Engenharia

País carece de bons projetos

 

Prática que tem se tornado corriqueira em especial no Estado de São Paulo, a contratação de projetos por pregão (leilão reverso, em que vence quem apresentar o menor preço) desvaloriza a área e é ilegal. A afirmação é do presidente do Sinaenco-SP (Sindicato Nacional das Empresas de Arquitetura e Engenharia Consultiva de São Paulo), João Antonio del Nero.

Segundo ele, a Lei de Licitações (nº 8.666) recomenda que em projetos de maior dificuldade e investimentos a concorrência para contratação privilegie a melhor técnica. Seriam enquadrados entre os chamados “serviços especiais”. Com base nessa norma, observa, “editais bem-elaborados, aprovados pelos Tribunais de Contas do Estado e da União, procuram eliminar os preços que estão muito acima ou muito abaixo do que se julga justo”.

Contrariando a norma federal, contudo, o Estado tem contratado projetos de engenharia e arquitetura por pregão, fundamentando-se em decreto que, conforme conta del Nero, institui seu uso no âmbito do Governo de São Paulo para compras de “bens e serviços comuns” – a exemplo do que prevê a Lei Federal 10.520/02. O presidente do Sinaenco-SP questiona: “Como pode um projeto que envolve estudos especializados, cálculos e especificações ser enquadrado como serviço comum? É desconhecer a responsabilidade envolvida e os riscos de um mau projeto.”

Na ótica de del Nero, a engenharia brasileira está há algum tempo ameaçada por uma visão errada de alguns governantes e, em especial, a área que representa “o elo inicial da cadeia produtiva de qualquer investimento”. De acordo com ele, uma entidade que entra com preço 40% abaixo do cobrado para ganhar a concorrência não está apenas praticando uma ilegalidade, mas também estimulando a queda na qualidade dos investimentos em engenharia. No geral, projetos representam de 3% a 5% no orçamento, continua del Nero. Quando mal-feitos, afirma, pode se economizar de 1% a 2% na sua elaboração, porém onera-se em 20% a 30% a outra ponta da cadeia produtiva, gerando, portanto, custos adicionais ao empreendimento.

 

Perda tecnológica
Além disso, o presidente do Sinaenco-SP lembra que é nessa fase inicial que se incorporam novas tecnologias e há risco de perda também aí.
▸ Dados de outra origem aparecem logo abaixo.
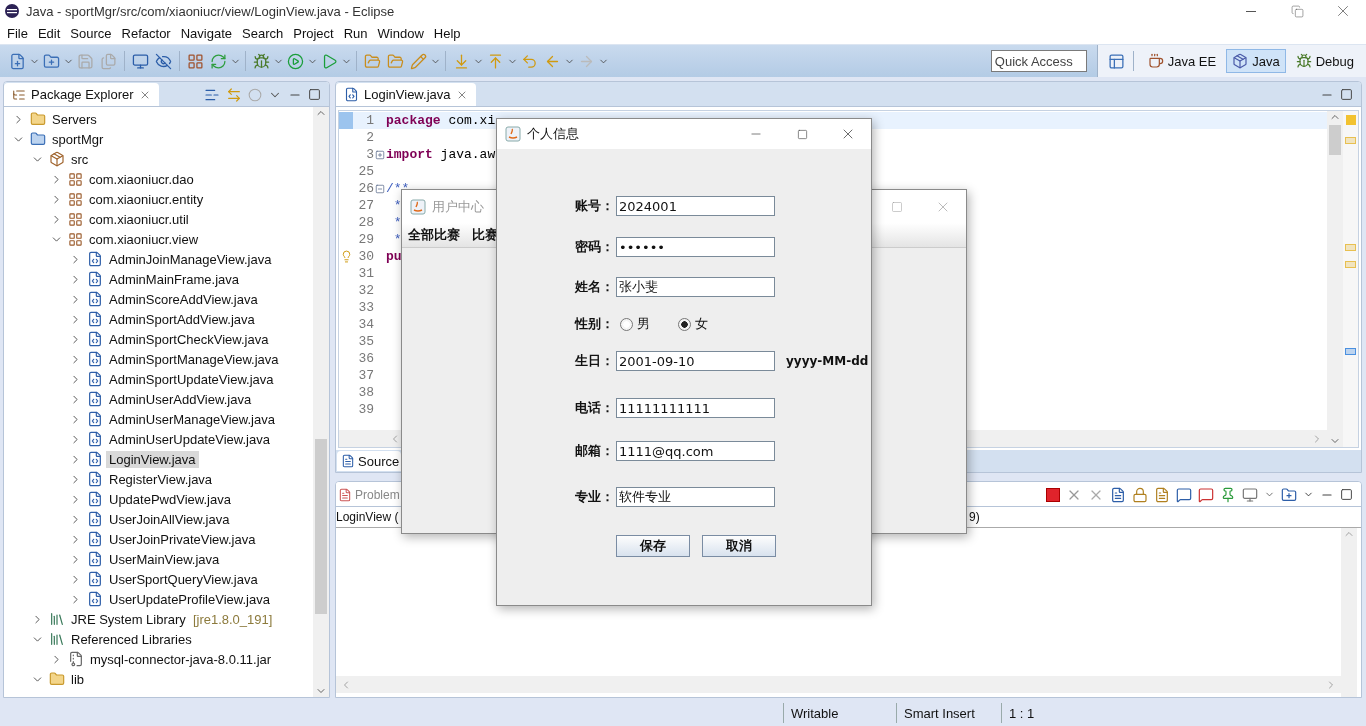  I want to click on menu-item: Refactor, so click(146, 33).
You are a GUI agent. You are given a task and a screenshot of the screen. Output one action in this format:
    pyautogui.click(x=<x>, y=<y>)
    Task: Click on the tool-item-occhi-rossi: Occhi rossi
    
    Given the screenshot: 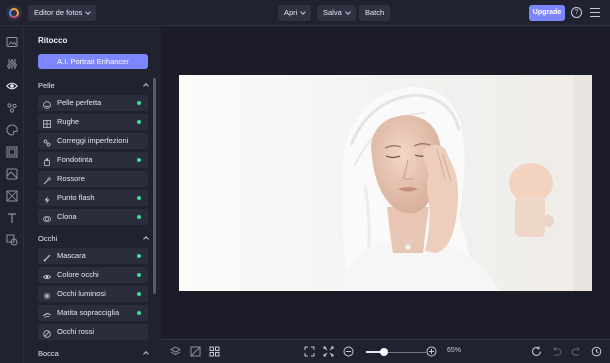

Uma das conseqüências apontadas por del Nero é que isso pode ampliar a dependência externa do País, por má utilização de um setor nacional amplamente desenvolvido, que reúne inclusive excelentes escolas. “Na história do Brasil, os projetos de engenharia foram responsáveis por 70% do capital fixo nacional. Da construção de estradas ao setor energético, tudo é possível de ser projetado e construído aqui. Em alguns setores, inclusive, somos referência mundial.” E desde a década de 80, enfatiza ele, há uma desvalorização geral, porque os investimentos passaram a ser pequenos. Del Nero ressalta que o governo federal destinou, no último ano, menos de 1% do PIB para infra-estrutura, “quando deveria aplicar no mínimo 7% ou 8%”.

Na sua visão, a geração de trabalho e emprego também fica prejudicada. “Se o preço é ‘x’ e vai se contratar por menos, se empenhará metade da mão-de-obra.” E quem consegue atuar nesses projetos muitas vezes não é remunerado adequadamente – composição que permite que se apresente custo bem menor, indica o especialista. “Os salários pagos são inferiores ao piso profissional, ou então há sonegação”, avalia. Na sua concepção, o Crea (Conselho Regional de Engenharia, Arquitetura e Agronomia) deveria se manifestar a respeito.

Mas se, no conjunto, só há perdas ao País e à engenharia, por que o Poder Executivo continua a efetuar tais contratações por pregão? “Assim o fazem não por desconhecer a importância de um bom projeto, mas sim por pressões para resolverem rapidamente a concorrência por prazos políticos e por medo de tribunais de contas”, sugere. E acrescenta: “É um hábito deixar para o último ano de governo os investimentos. É nesse período que a administração acorda que faltam projetos e sobram recursos. Daí, tem início nova gestão e ciclo maligno à sociedade e ao desenvolvimento do País.” Para mudar isso, “deve haver pressão cada vez maior da sociedade civil que, com imposto, sustenta esse grande desperdício”.